* PROBLEM TO WORK ON:
Gather every line from the items below that contains the word "Task".

* RECORDED DATA:
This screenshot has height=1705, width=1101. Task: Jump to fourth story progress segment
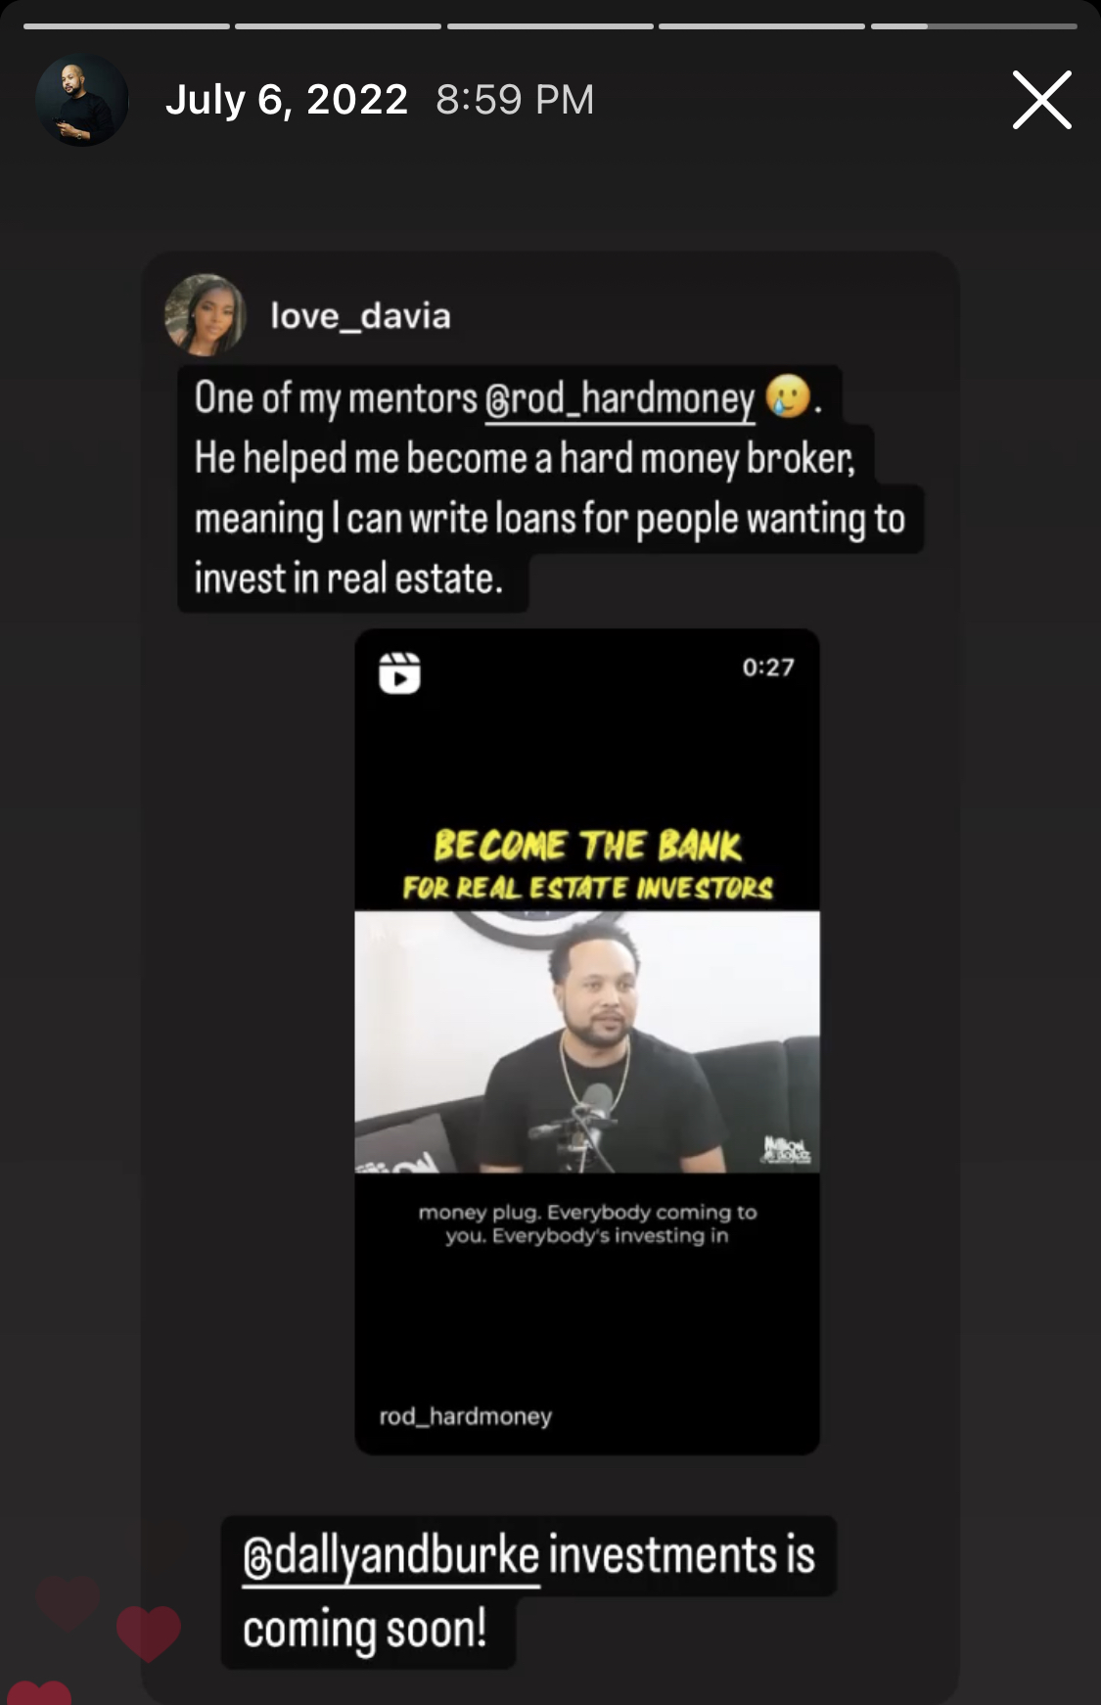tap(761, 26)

---

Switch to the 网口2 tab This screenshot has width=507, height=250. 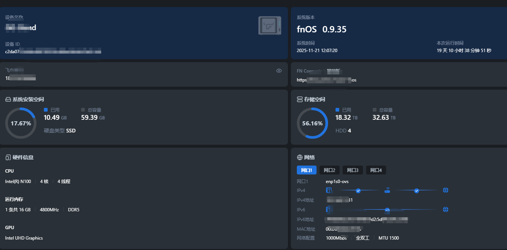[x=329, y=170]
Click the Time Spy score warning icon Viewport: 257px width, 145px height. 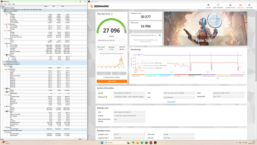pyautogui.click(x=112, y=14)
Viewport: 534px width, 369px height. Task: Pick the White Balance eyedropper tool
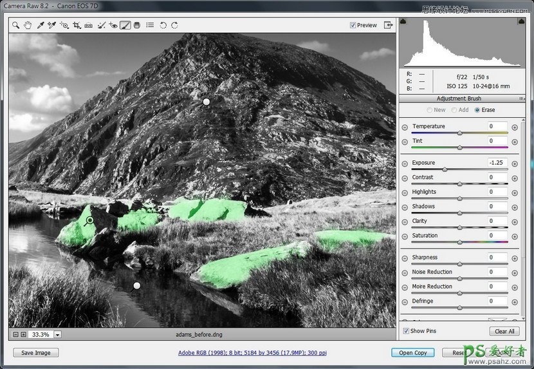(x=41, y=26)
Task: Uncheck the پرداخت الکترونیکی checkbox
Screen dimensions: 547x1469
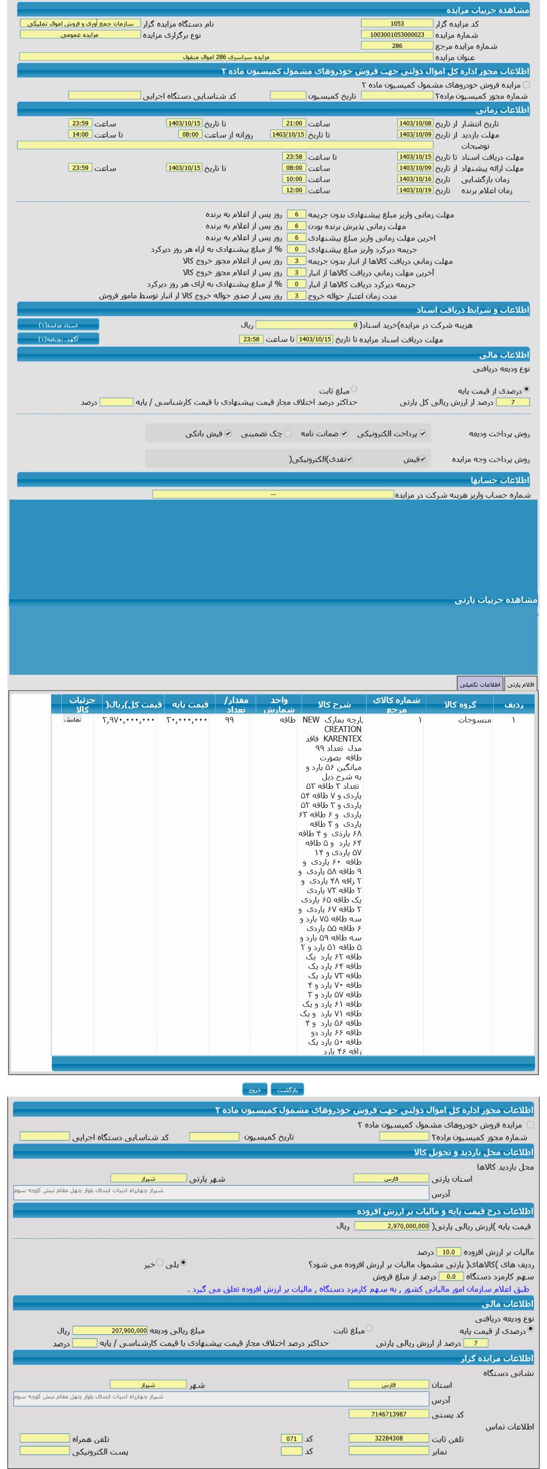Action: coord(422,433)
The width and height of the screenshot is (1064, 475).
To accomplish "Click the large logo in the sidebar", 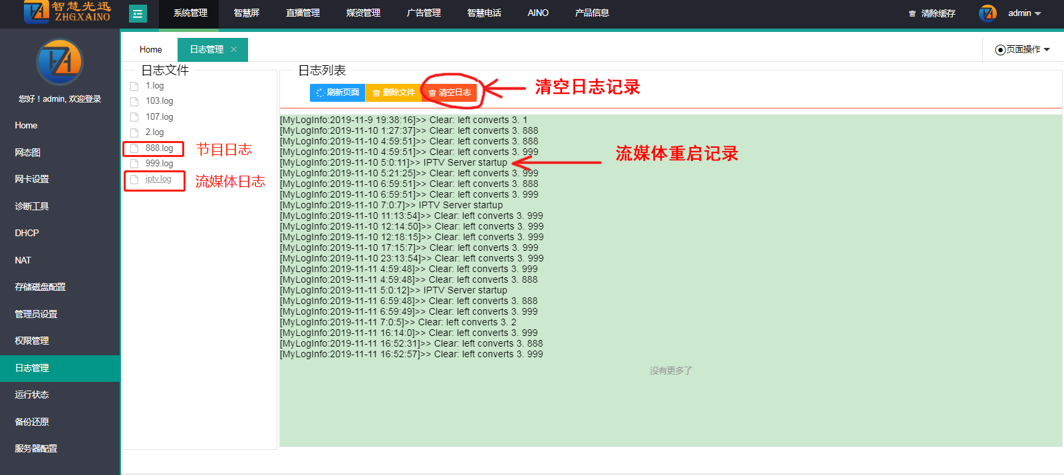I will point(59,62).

* COMPLETE RESPONSE:
This screenshot has height=1705, width=1101. Task: Jump to fourth story progress segment
Viewport: 534px width, 369px height. Task: Pick the White Balance eyedropper tool
Task: Uncheck the پرداخت الکترونیکی checkbox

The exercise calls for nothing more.